Texto de estudio:

━━━━━━

Nostalgia de abrazos de verdad, por el filósofo José Miguel Valle
El filósofo y escritor, José Miguel Valle se dedica al estudio y análisis de la interacción humana. Ha compartido con todos nosotros artículos tan interesantes como 'La bondad es el punto más elevado de la inteligencia' o 'La mitología del amor romántico en el lenguaje cotidiano'.
En el siguiente artículo, escrito al hilo de los excepcionales y tristes días de abatimiento que estamos viviendo estos días fruto de la pandemia, nos habla de la necesidad del abrazo.
Texto porJosé Miguel Valle
Gustav Klimt. Familia abrazada, 1905
Estos días de excepcionalidad y confinamiento hogareño se habla mucho en la comunidad digital de los abrazos y de la punzada de nostalgia y aflicción que supone no poder darlos. He leído a gente muy afligida por no poder tocar a sus seres queridos.

━━━━━━

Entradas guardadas
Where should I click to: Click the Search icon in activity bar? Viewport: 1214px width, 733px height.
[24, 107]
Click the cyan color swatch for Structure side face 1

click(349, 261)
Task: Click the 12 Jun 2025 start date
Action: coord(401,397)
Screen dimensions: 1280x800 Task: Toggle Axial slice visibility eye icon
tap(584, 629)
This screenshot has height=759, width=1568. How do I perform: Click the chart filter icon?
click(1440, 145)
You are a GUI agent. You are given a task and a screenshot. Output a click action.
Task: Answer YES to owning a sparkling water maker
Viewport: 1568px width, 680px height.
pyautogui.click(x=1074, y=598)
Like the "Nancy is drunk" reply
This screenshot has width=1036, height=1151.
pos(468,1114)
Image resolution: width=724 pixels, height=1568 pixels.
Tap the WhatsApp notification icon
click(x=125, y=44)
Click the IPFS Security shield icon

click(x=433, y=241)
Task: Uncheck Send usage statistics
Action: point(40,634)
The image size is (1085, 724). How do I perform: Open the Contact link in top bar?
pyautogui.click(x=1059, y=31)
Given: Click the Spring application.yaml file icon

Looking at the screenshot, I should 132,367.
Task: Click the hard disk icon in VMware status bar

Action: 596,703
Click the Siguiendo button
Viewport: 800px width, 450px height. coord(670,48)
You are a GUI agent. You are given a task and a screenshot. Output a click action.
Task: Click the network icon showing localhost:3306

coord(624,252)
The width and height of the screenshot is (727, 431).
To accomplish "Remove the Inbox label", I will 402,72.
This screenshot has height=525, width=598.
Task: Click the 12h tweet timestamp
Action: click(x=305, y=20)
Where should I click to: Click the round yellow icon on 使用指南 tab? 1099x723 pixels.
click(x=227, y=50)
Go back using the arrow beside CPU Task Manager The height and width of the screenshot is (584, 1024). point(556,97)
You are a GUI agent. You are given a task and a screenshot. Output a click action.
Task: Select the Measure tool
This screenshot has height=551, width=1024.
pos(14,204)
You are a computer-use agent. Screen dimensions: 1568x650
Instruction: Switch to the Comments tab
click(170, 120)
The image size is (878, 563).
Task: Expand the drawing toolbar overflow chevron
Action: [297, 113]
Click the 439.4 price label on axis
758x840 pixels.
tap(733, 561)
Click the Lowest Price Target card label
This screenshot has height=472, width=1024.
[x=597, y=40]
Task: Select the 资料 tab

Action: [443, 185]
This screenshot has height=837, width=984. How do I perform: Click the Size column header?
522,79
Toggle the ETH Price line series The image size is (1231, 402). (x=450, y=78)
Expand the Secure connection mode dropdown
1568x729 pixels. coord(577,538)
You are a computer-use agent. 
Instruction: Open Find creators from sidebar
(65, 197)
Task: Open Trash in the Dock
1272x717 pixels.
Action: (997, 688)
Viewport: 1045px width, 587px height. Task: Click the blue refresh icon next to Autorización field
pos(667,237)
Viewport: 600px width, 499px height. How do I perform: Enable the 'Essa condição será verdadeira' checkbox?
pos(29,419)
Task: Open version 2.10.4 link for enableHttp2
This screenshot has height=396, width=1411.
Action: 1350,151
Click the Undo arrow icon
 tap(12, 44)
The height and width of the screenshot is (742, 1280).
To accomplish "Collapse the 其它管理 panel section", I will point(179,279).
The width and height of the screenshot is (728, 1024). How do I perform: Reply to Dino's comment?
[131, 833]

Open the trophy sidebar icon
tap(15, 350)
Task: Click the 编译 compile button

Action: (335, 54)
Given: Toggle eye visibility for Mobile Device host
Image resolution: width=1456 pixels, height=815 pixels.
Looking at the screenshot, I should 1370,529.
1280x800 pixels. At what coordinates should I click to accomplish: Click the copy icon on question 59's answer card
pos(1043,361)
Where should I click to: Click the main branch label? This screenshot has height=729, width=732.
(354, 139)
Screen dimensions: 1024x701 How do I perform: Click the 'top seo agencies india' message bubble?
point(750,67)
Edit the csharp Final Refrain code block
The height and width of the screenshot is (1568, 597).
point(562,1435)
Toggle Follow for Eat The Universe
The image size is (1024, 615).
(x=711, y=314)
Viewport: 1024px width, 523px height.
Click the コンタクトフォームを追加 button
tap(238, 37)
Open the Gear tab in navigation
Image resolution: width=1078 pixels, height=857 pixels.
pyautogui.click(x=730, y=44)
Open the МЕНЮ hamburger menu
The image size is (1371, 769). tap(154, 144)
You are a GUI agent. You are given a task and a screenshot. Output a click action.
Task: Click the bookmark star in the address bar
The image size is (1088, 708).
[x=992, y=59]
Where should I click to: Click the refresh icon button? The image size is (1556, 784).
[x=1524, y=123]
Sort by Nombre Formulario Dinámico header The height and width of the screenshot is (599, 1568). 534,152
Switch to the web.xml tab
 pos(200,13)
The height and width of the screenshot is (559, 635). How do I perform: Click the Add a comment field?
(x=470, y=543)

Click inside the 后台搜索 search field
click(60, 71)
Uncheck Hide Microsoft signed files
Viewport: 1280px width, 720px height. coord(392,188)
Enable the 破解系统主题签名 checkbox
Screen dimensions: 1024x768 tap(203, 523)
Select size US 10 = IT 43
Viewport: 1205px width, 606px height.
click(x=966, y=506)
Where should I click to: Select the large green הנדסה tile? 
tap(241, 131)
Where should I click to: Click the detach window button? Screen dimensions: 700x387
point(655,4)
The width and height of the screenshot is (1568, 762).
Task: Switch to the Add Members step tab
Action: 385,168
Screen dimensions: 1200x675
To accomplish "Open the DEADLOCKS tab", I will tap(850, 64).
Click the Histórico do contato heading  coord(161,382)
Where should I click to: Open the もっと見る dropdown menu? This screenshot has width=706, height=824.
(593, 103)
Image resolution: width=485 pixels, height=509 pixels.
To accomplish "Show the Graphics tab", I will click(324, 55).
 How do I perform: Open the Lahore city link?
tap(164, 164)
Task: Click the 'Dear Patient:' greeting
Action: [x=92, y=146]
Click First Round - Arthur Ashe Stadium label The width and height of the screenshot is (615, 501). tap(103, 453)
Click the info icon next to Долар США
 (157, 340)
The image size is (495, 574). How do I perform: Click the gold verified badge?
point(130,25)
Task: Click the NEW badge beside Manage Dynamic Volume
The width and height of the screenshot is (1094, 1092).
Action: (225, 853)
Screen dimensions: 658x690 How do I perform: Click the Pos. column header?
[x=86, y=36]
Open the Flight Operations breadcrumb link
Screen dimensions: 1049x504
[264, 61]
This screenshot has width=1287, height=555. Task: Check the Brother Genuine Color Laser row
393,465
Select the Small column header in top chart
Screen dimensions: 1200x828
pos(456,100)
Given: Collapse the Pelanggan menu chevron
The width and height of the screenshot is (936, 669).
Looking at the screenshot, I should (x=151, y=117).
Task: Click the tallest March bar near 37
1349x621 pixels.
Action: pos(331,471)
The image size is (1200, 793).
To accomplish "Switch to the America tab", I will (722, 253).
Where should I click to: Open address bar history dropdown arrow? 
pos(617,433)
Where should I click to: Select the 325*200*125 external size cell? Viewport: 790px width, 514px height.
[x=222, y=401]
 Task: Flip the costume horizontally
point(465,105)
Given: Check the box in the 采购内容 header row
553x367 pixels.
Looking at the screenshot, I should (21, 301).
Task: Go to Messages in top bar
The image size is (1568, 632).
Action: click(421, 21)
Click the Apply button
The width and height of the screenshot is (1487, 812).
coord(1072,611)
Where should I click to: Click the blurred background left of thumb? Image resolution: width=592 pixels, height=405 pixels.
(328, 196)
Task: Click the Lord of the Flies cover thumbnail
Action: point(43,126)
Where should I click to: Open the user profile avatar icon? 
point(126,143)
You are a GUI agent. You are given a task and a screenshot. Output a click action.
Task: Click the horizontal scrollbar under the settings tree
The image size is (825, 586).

━━━━━━

Consigna 1:
Según el artículo sobre la nostalgia de los abrazos, ¿a qué se dedica José Miguel Valle?
Consigna 2:
Prosigue el artículo sobre la nostalgia de los abrazos a partir de su última oración.

Área de respuesta 1:
Al estudio y análisis de la interacción humana.

Área de respuesta 2:
A mí me conmovió especialmente el comentario que hizo una amable lectora de Navarra al artículo del martes pasado cuando, después de compartir conmigo su apreciación del texto, me envió:
«Un abrazo inmenso, ahora que tanto los echamos de menos».
A pesar de que el abrazo era declarativo, prometo que me emocionó y lo sentí como si en vez de lingüístico fuera táctil.
También me gustó mucho la expresión de otra lectora que diferenciaba el abrazo que nos mandamos en los mensajes o en los comentarios del «abrazo de verdad». Cuánta antropología alberga esa expresión. No es que los abrazos que nos dirigimos sean falaces, es que el cuerpo ha sido expulsado de esa celebración, y sin cuerpo no hay abrazo, no abrazo de verdad.
El mundo pantallizado es el que ahora nos permite al menos contacto ocular, ver a los otros tras el cristal luminoso, pero la digitalización no nos permite tocarnos. El ocularcentrismo de las redes parece que cuestiona que seamos de carne y hueso, como consolida la emocionante balada de Amaral de idéntico título. Me es imposible no refrendar esta idea con el ensayo Ojos y capital de Remedios Zafra.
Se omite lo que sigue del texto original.